The most senior politician in the region, Minister for Arts, Heritage and the Gaeltacht Jimmy Deenihan, a Fine Gael TD in north Kerry, has welcomed the revision, which sees Limerick West, currently joined with Kerry North, return to Limerick.

“In a way it is a better solution than bringing in Limerick, which involves a different county council. It’s more cohesive from a representational point of view.”

Sinn Féin TD Martin Ferris, who also represents Kerry North and Limerick West from his base near Tralee, said the “huge constituency” would present difficulties but his party would rise to them.

Michael Healy-Rae, one of two Independents in Kerry South, had written to the Constituency Commission in 2011 urging that Kerry South, with its “extremely large diversity of countryside”, remain as a single constituency. He also pointed to the difficulties of managing such a large county.

There was a similarly mixed reaction to the planned division of Laois-Offaly’s five-seat constituency into two three-seat constituencies.

Fine Gael’s Charlie Flanagan, whose family has a long tradition of public representation in Laois-Offaly, described the decision to split the constituency as “disappointing”.

“From a personal point of view I find it very sad, but I accept the new reality.”

Offaly County Council chairman Peter Ormond (FF) welcomed the proposals, but admitted it would be difficult for the people of northwest Tipperary.

Suzanne Doyle (FF) of Kildare County Council admitted “it is not feasible perhaps any longer to identify ourselves around county boundaries”.

However, she believed a system where local councillors represented on local issues while neighbouring TDs dealt with national issues could lead to a lack of “consistency of administration”.

In Tipperary North, Ger Darcy (FG), a councillor, said the changes would affect Tipperary North’s TDs. “You would imagine they could keep the county boundaries intact as much as possible.”
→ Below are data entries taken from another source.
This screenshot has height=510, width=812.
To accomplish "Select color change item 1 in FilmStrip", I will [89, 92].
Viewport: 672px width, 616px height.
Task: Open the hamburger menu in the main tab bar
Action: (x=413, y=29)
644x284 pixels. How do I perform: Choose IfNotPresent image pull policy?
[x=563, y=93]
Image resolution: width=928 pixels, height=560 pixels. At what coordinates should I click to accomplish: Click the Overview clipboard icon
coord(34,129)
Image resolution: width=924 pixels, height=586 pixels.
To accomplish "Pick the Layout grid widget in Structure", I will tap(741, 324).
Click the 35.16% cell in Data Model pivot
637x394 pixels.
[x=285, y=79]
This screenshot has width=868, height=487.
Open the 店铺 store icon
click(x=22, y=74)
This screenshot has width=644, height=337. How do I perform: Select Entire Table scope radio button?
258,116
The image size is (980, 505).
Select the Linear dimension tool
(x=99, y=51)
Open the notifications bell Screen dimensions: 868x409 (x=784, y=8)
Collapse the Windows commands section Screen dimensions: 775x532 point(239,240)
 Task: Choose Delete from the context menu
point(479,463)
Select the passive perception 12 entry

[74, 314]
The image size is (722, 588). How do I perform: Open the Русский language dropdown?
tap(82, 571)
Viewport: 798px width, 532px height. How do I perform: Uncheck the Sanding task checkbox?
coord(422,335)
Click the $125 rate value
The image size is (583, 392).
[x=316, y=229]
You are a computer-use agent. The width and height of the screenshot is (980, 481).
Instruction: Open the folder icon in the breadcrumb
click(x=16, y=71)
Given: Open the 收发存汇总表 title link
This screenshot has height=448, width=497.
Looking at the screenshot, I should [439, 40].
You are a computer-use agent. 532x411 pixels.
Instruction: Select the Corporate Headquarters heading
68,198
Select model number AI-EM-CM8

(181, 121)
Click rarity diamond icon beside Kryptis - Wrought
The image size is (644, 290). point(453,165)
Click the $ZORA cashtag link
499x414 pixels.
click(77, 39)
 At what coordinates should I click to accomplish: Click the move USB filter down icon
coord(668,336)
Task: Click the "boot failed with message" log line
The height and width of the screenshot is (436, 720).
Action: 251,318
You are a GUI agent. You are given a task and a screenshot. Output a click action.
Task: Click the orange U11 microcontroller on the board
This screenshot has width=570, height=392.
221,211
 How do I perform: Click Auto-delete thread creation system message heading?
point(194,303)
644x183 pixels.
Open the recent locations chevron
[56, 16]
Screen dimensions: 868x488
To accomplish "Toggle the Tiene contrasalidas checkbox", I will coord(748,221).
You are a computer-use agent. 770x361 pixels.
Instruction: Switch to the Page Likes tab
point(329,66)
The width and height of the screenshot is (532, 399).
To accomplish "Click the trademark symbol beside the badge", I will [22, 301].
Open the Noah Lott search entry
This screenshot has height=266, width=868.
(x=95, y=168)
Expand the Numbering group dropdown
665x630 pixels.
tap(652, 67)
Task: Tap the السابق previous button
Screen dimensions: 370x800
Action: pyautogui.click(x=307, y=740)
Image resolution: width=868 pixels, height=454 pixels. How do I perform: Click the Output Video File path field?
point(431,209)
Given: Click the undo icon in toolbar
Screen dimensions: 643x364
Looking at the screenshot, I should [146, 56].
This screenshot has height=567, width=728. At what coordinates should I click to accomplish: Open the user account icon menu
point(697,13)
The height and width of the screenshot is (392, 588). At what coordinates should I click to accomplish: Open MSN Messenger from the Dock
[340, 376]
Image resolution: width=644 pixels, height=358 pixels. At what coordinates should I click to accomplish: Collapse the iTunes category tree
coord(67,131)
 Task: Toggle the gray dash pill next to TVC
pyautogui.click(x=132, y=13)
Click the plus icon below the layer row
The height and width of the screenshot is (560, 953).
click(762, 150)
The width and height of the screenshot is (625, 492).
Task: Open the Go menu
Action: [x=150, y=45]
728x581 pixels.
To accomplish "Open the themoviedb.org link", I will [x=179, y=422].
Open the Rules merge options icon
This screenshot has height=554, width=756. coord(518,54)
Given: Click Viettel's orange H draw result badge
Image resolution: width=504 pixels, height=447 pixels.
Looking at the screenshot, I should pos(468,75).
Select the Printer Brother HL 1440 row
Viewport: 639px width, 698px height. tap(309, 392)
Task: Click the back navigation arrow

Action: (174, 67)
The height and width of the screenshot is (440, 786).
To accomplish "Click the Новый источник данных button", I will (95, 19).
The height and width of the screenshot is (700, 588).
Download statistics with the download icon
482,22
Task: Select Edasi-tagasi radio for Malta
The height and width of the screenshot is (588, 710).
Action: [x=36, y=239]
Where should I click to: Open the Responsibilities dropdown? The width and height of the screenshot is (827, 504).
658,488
He said the people of northwest Tipperary were not happy with the changes.

Laois’s Sinn Féin TD Brian Stanley criticised the proposal to cut the number of TDs.

He said “reducing the number of TDs only restricts representation, consolidates power around larger parties and further restricts minority views”.

In Limerick, former minister for defence and Fianna Fáil TD Willie O’Dea welcomed the return of his “old territory” to the Limerick City constituency.

“In the last revision I lost up to 4,000 votes. Now I’m getting some of them back in my home area . . . Kilteely, Hospital Murroe, Cappamore, all those places were taken out, but, thankfully, with the support of the people of Limerick city I survived.”

Fine Gael’s Patrick O’Donovan said he believed the county border should never have been breached.

“There’s good news and bad news, but the overall thing is the county border has been respected and that’s hugely important.”